§ Exercise task
Reproduce the lines from the one with "This screenshot has height=288, width=513." through the end of the lines, swapping "screenshot" for "screen capture" and leaving everything else as it is.

§ Data provided
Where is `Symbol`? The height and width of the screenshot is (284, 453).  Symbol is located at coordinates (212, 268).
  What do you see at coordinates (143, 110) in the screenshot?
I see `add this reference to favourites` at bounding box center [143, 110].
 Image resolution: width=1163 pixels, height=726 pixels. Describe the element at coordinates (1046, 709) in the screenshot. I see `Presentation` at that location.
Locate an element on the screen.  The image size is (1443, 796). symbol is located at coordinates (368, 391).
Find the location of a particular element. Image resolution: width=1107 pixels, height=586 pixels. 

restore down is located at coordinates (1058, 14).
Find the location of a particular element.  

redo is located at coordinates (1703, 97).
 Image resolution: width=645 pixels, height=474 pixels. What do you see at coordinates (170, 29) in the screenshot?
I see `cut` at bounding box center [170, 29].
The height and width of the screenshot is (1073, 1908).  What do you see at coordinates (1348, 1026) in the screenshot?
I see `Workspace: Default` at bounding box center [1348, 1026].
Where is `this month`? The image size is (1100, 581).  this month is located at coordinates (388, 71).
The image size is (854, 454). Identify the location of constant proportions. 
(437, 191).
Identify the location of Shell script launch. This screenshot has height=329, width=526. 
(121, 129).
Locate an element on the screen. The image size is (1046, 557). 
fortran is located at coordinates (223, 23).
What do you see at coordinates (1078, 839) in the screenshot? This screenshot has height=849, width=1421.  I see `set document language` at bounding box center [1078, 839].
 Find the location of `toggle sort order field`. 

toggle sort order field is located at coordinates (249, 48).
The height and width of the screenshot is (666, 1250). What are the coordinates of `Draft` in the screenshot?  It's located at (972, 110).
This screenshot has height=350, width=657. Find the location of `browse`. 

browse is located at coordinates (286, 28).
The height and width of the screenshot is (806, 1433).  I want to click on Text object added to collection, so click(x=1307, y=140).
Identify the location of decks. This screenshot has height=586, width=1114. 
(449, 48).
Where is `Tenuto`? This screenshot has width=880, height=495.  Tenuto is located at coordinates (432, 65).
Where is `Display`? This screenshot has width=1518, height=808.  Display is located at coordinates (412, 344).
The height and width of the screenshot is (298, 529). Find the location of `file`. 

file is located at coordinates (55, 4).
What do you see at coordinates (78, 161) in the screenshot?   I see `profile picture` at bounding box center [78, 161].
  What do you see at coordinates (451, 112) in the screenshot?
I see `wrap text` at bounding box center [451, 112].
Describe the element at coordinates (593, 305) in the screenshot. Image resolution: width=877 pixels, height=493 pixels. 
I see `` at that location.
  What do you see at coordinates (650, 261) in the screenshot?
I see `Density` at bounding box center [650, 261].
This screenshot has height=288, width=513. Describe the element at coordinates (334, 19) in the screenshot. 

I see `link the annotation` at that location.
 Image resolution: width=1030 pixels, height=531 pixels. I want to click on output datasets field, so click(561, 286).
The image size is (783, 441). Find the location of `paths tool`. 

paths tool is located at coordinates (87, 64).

§ Solution
This screen capture has height=288, width=513. Describe the element at coordinates (334, 19) in the screen capture. 

I see `link the annotation` at that location.
 Image resolution: width=1030 pixels, height=531 pixels. I want to click on output datasets field, so click(561, 286).
The image size is (783, 441). Find the location of `paths tool`. 

paths tool is located at coordinates (87, 64).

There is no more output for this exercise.